The work of art is at the centre of Nataša Berk’s exhibition in DUM’s Project Space – and we cannot imagine a more banal sentence within a text accompanying an exhibit. What else should be at the centre of an exhibition, if not a work of art? This time, however, the work is primarily focused on the work of art and, in a humorous, tautological gesture, it is the work itself that speaks about its own conditions of possibility. At the heart of the exhibition is therefore something that is completely self-evident, yet, something that becomes elusive every time we try to grasp it.
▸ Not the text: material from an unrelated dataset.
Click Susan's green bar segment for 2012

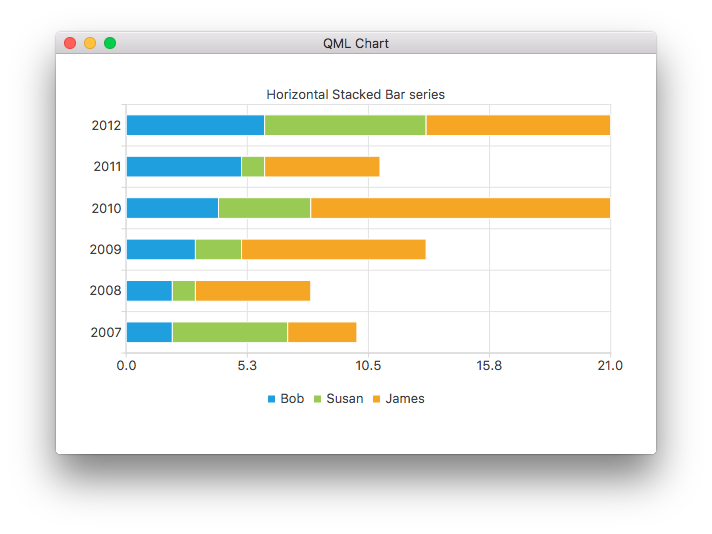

The exhibition’s (self-)ironic title Before the Concept There‘s Absolutely No Point, which is some kind of summary of the dramaturgy of the artwork, where things are not as they appear, reminds us of that. The set up plays the same game. In a way it is perfectly “in place”, very “gallery like” and almost unexcitedly expected – a white shelf with artefacts – only to show, through its obviousness, that nothing is “in place” when it comes to art. Things get complicated in the exhibition at the first stage of reading, when trained readers of contemporary art want to read the exhibition as the subversion of classical exhibition protocol, with irreverent placement of vulgar, chewed-up pieces of chewing gum on the podium. However, it soon becomes clear that this interpretation does not take us far, because Nataša Berk is perfectly serious in her intent when she renders the accidental products of the artist’s primal “work” with the dignity of an artistic piece.As is often the case in Nataša Berk’s work, a certain ludic gesture also has an authentic interest in provoking deeper reflection on the nature of the artistic experience. Before the Concept There‘s Absolutely No Point, in its extreme modesty as an artistic intervention, sets in front of us two centuries worth of questioning – what a work of art really is. They are beautiful shapes that are the product of the artist’s physical work (chewing), but they are also the results of reflection on the meaning of the transference of a particular object/action into the context of the ready-made art system. They are the objects of primary processing, primordial, subconscious automatism, at the same time part of an elaborate strategy of coping with what excites us in art in the first place. They are a by-product of mass-culture rituals, but at the same time, each piece is undeniably individual and unique.

What makes the pieces of chewing gum in Before the Concept There‘s Absolutely No Point exceptional is that they manage to be, at the same time, all of the above, and thus stand as a “proxy” for the ontological instability of the artwork. They represent work about work. They postulate avoidance of any reduction to simplicity and fixed meanings as a fundamental condition, as it is ambivalence that pulls the work, at least for a moment, out of ideological dominance. The present exhibition presents the artwork as a series of brief encounters, through which the solution is always postponed onto something else, in a constant rhythm that is dictated by the serialism of the exhibited “work”… Through Nataša Berk’s characteristic directness, liveliness and genuine humour, she again succeeds in imprinting the enthusiasm and affirmative gesture of the fluid creation of the artwork and the reading of it, unrestrained by forms and formulas. Nataša Berk does not claim to be immune to them, as she constantly deals, plays and flirts with them, but never fully gives into them. She takes them seriously in a completely frivolous way.

The vital energy of an artwork, as Nataša Berk’s gesture reminds us, is in not allowing the concepts, approaches and procedures to be “set in stone”. Chewing gum is, after all, a soft thing, even in its chewed-up form. The infectious enthusiasm of art, no matter from which angle we approach it – artist, collector, admirer – they all represent Nataša Berk’s artistic alter egos, is in the instability of her experience, in which the “material” always somewhat surprises and forces us to say more than we intended or to say it differently. Through Before the Concept There‘s Absolutely No Point, Nataša Berk confronts us with the fact that although it is impossible to escape ideology even in art, it does not mean we should not play with it, manipulate it or even make fun of it. The pleasure that derives from that is a constitutive moment of art.